"Nebraska" is a wonderful comedy shot in black-and-white and told in shades of gray.
It's a low-key story about fathers and mothers and brothers and life and death. Its characters are as contradictory and rich as people we know. Take David Grant (Will Forte), a kind, careworn audio salesman in a Butte, Mont., electronics store. He's too gentle to push customers into actually buying things. He's the one his family assigns to retrieve his dad from the police when the old man wanders off down the highway.
Woody (Bruce Dern) has won a million dollars from a magazine marketing company — thinks he has, anyway — and since nobody would drive him to Lincoln, Neb., to collect the check, he sets out on foot. Unwilling to make him face disappointment alone, David hopes to let him down easy. Against the wishes of his tart-tongued mom, Kate (June Squibb), and bitter brother, Ross (Bob Odenkirk), who resent the old man for years of drinking and inattention, David drives Woody cross-country. First stop: Woody's old home town, where the locals get swept up in the million-dollar fantasy.
Woody Grant, a taciturn, testy dreamer, is a classic character. Woody's speech is curt. His standard expression is a "you've got to be kidding me" squint. His knees are shot but he stumbles onward without complaint. Dern's performance teems with emotion beneath the surface.
One of David's motives for making the trip is to learn more about his laconic father. Woody is too closed-off to volunteer the affirmation and acceptance the forlorn David wants from him, but the return to Woody's old homestead is like stepping into a family album. The owner of the town newspaper teaches him a lot about Woody's Korean War experiences, his personality as a young man, the women who competed for his attention.
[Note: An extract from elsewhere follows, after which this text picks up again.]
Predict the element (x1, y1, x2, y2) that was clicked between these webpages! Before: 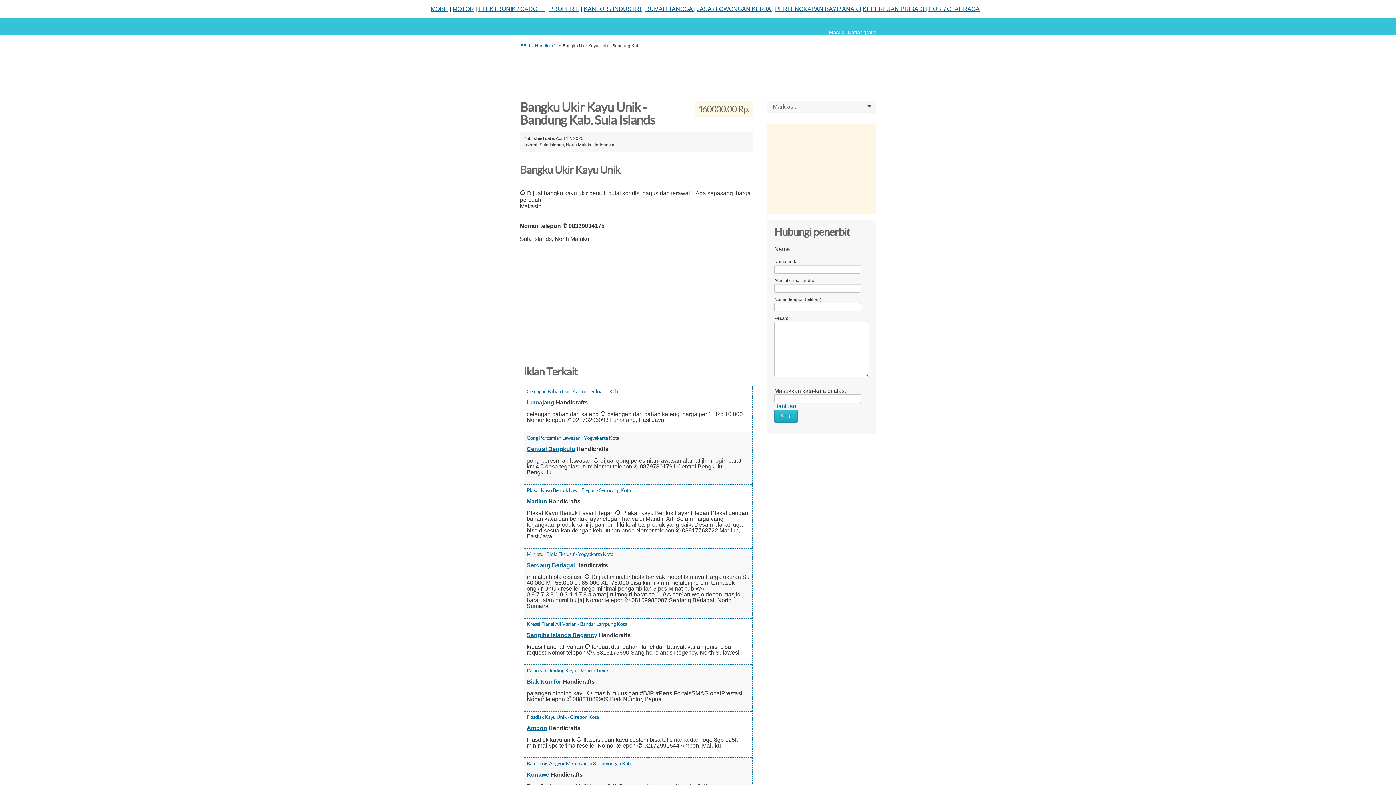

Each revelation shows David his father is someone he scarcely knows.
There's abundant small-town satire here, with a melancholy-comic tone that's pleasantly askew. Woody's tribe of equally stoical brothers and a pair of knucklehead nephews provide easy, hugely funny targets. Yet there are more decent, naive folks in Bob Nelson's awards-worthy screenplay than boobs or grifters.
Director Alexander Payne ("Sideways," "The Descendants") makes movies about people, not IMAX-sized monsters or superheroes. He takes his time, allowing us to observe and form our own opinions about his men and women in all their flawed, frayed humanity. They do the ordinary things that people do — eat, travel about, find lodgings — and we gather a lot from those everyday actions. His films are both surprising and logical, and "Nebraska" is one of his best.